# WHAT IS BEING ASKED
Restate the material below word for word, from its first line to its last.

[DATA SHOWN Boundary: Start]

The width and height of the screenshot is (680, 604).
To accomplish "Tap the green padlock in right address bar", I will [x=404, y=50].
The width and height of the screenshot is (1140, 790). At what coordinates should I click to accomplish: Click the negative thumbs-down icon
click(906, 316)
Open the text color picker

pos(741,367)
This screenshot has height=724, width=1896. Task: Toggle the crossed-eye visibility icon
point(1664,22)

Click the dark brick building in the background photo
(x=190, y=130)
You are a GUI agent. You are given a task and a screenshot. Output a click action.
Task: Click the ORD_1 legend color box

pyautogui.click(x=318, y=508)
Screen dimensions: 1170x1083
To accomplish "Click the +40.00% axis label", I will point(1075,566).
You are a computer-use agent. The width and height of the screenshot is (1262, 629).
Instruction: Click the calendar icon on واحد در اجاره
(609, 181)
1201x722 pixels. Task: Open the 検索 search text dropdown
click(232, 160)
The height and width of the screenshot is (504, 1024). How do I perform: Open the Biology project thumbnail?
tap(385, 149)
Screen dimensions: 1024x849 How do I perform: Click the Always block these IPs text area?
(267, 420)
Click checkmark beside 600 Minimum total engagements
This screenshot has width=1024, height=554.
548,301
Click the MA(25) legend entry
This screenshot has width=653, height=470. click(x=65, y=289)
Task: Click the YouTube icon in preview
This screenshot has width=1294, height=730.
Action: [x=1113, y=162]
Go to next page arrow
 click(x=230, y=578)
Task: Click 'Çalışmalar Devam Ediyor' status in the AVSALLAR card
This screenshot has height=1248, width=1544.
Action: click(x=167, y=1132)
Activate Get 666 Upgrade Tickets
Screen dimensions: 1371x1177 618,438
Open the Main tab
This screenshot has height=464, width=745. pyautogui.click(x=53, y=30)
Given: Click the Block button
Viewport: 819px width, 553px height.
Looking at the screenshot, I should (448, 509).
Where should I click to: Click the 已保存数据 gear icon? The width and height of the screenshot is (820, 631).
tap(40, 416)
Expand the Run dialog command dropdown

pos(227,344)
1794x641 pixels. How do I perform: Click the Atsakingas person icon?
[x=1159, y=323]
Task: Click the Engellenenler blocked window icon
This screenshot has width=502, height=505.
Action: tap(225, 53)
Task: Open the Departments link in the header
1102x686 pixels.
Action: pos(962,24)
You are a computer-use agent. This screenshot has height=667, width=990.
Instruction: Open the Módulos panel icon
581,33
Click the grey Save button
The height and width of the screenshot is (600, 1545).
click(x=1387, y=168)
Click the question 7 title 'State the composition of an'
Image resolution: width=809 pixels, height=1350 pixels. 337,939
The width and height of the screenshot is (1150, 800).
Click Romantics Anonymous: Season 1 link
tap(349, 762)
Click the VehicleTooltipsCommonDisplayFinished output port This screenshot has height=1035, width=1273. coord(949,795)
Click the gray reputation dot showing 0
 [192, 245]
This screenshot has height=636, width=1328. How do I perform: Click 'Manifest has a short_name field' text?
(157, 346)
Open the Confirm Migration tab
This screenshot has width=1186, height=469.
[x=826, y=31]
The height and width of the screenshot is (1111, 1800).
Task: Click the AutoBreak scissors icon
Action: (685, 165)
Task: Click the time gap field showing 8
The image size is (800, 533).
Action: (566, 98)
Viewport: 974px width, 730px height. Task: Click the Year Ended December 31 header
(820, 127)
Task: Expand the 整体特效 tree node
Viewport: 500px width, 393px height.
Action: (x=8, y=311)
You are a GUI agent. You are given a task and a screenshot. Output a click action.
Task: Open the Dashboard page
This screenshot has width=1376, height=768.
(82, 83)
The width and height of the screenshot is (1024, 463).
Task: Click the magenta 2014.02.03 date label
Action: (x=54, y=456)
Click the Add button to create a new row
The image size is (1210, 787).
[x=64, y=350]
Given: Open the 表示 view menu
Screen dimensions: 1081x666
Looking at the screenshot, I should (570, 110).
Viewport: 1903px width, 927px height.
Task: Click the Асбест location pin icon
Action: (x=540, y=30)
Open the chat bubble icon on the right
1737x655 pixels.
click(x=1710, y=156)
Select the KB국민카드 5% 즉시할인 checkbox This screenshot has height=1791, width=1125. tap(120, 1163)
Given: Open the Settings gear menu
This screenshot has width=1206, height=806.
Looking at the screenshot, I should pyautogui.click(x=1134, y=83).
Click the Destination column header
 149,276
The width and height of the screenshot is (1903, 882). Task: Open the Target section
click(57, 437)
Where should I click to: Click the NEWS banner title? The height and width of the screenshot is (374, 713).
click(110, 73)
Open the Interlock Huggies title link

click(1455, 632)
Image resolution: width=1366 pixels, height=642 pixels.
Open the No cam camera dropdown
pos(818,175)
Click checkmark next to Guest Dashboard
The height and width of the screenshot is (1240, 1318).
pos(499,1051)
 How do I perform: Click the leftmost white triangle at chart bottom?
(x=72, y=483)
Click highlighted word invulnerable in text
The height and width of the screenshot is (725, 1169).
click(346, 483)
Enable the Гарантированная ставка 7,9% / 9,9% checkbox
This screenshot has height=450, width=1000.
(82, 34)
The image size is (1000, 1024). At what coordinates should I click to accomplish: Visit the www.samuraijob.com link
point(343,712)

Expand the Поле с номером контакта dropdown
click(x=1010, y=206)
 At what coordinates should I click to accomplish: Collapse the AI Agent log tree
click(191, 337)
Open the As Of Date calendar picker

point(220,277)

[DATA SHOWN Boundary: End]

# TASK ANSWER
The width and height of the screenshot is (680, 604).
To accomplish "Tap the green padlock in right address bar", I will [x=404, y=50].
The width and height of the screenshot is (1140, 790). At what coordinates should I click to accomplish: Click the negative thumbs-down icon
click(906, 316)
Open the text color picker

pos(741,367)
This screenshot has height=724, width=1896. Task: Toggle the crossed-eye visibility icon
point(1664,22)

Click the dark brick building in the background photo
(x=190, y=130)
You are a GUI agent. You are given a task and a screenshot. Output a click action.
Task: Click the ORD_1 legend color box

pyautogui.click(x=318, y=508)
Screen dimensions: 1170x1083
To accomplish "Click the +40.00% axis label", I will point(1075,566).
You are a computer-use agent. The width and height of the screenshot is (1262, 629).
Instruction: Click the calendar icon on واحد در اجاره
(609, 181)
1201x722 pixels. Task: Open the 検索 search text dropdown
click(232, 160)
The height and width of the screenshot is (504, 1024). How do I perform: Open the Biology project thumbnail?
tap(385, 149)
Screen dimensions: 1024x849 How do I perform: Click the Always block these IPs text area?
(267, 420)
Click checkmark beside 600 Minimum total engagements
This screenshot has width=1024, height=554.
548,301
Click the MA(25) legend entry
This screenshot has width=653, height=470. click(x=65, y=289)
Task: Click the YouTube icon in preview
This screenshot has width=1294, height=730.
Action: [x=1113, y=162]
Go to next page arrow
 click(x=230, y=578)
Task: Click 'Çalışmalar Devam Ediyor' status in the AVSALLAR card
This screenshot has height=1248, width=1544.
Action: click(x=167, y=1132)
Activate Get 666 Upgrade Tickets
Screen dimensions: 1371x1177 618,438
Open the Main tab
This screenshot has height=464, width=745. pyautogui.click(x=53, y=30)
Given: Click the Block button
Viewport: 819px width, 553px height.
Looking at the screenshot, I should (448, 509).
Where should I click to: Click the 已保存数据 gear icon? The width and height of the screenshot is (820, 631).
tap(40, 416)
Expand the Run dialog command dropdown

pos(227,344)
1794x641 pixels. How do I perform: Click the Atsakingas person icon?
[x=1159, y=323]
Task: Click the Engellenenler blocked window icon
This screenshot has width=502, height=505.
Action: tap(225, 53)
Task: Open the Departments link in the header
1102x686 pixels.
Action: pos(962,24)
You are a computer-use agent. This screenshot has height=667, width=990.
Instruction: Open the Módulos panel icon
581,33
Click the grey Save button
The height and width of the screenshot is (600, 1545).
click(x=1387, y=168)
Click the question 7 title 'State the composition of an'
Image resolution: width=809 pixels, height=1350 pixels. 337,939
The width and height of the screenshot is (1150, 800).
Click Romantics Anonymous: Season 1 link
tap(349, 762)
Click the VehicleTooltipsCommonDisplayFinished output port This screenshot has height=1035, width=1273. coord(949,795)
Click the gray reputation dot showing 0
 [192, 245]
This screenshot has height=636, width=1328. How do I perform: Click 'Manifest has a short_name field' text?
(157, 346)
Open the Confirm Migration tab
This screenshot has width=1186, height=469.
[x=826, y=31]
The height and width of the screenshot is (1111, 1800).
Task: Click the AutoBreak scissors icon
Action: (685, 165)
Task: Click the time gap field showing 8
The image size is (800, 533).
Action: (566, 98)
Viewport: 974px width, 730px height. Task: Click the Year Ended December 31 header
(820, 127)
Task: Expand the 整体特效 tree node
Viewport: 500px width, 393px height.
Action: (x=8, y=311)
You are a GUI agent. You are given a task and a screenshot. Output a click action.
Task: Open the Dashboard page
This screenshot has width=1376, height=768.
(82, 83)
The width and height of the screenshot is (1024, 463).
Task: Click the magenta 2014.02.03 date label
Action: (x=54, y=456)
Click the Add button to create a new row
The image size is (1210, 787).
[x=64, y=350]
Given: Open the 表示 view menu
Screen dimensions: 1081x666
Looking at the screenshot, I should (570, 110).
Viewport: 1903px width, 927px height.
Task: Click the Асбест location pin icon
Action: (x=540, y=30)
Open the chat bubble icon on the right
1737x655 pixels.
click(x=1710, y=156)
Select the KB국민카드 5% 즉시할인 checkbox This screenshot has height=1791, width=1125. tap(120, 1163)
Given: Open the Settings gear menu
This screenshot has width=1206, height=806.
Looking at the screenshot, I should pyautogui.click(x=1134, y=83).
Click the Destination column header
 149,276
The width and height of the screenshot is (1903, 882). Task: Open the Target section
click(57, 437)
Where should I click to: Click the NEWS banner title? The height and width of the screenshot is (374, 713).
click(110, 73)
Open the Interlock Huggies title link

click(1455, 632)
Image resolution: width=1366 pixels, height=642 pixels.
Open the No cam camera dropdown
pos(818,175)
Click checkmark next to Guest Dashboard
The height and width of the screenshot is (1240, 1318).
pos(499,1051)
 How do I perform: Click the leftmost white triangle at chart bottom?
(x=72, y=483)
Click highlighted word invulnerable in text
The height and width of the screenshot is (725, 1169).
click(346, 483)
Enable the Гарантированная ставка 7,9% / 9,9% checkbox
This screenshot has height=450, width=1000.
(82, 34)
The image size is (1000, 1024). At what coordinates should I click to accomplish: Visit the www.samuraijob.com link
point(343,712)

Expand the Поле с номером контакта dropdown
click(x=1010, y=206)
 At what coordinates should I click to accomplish: Collapse the AI Agent log tree
click(191, 337)
Open the As Of Date calendar picker

point(220,277)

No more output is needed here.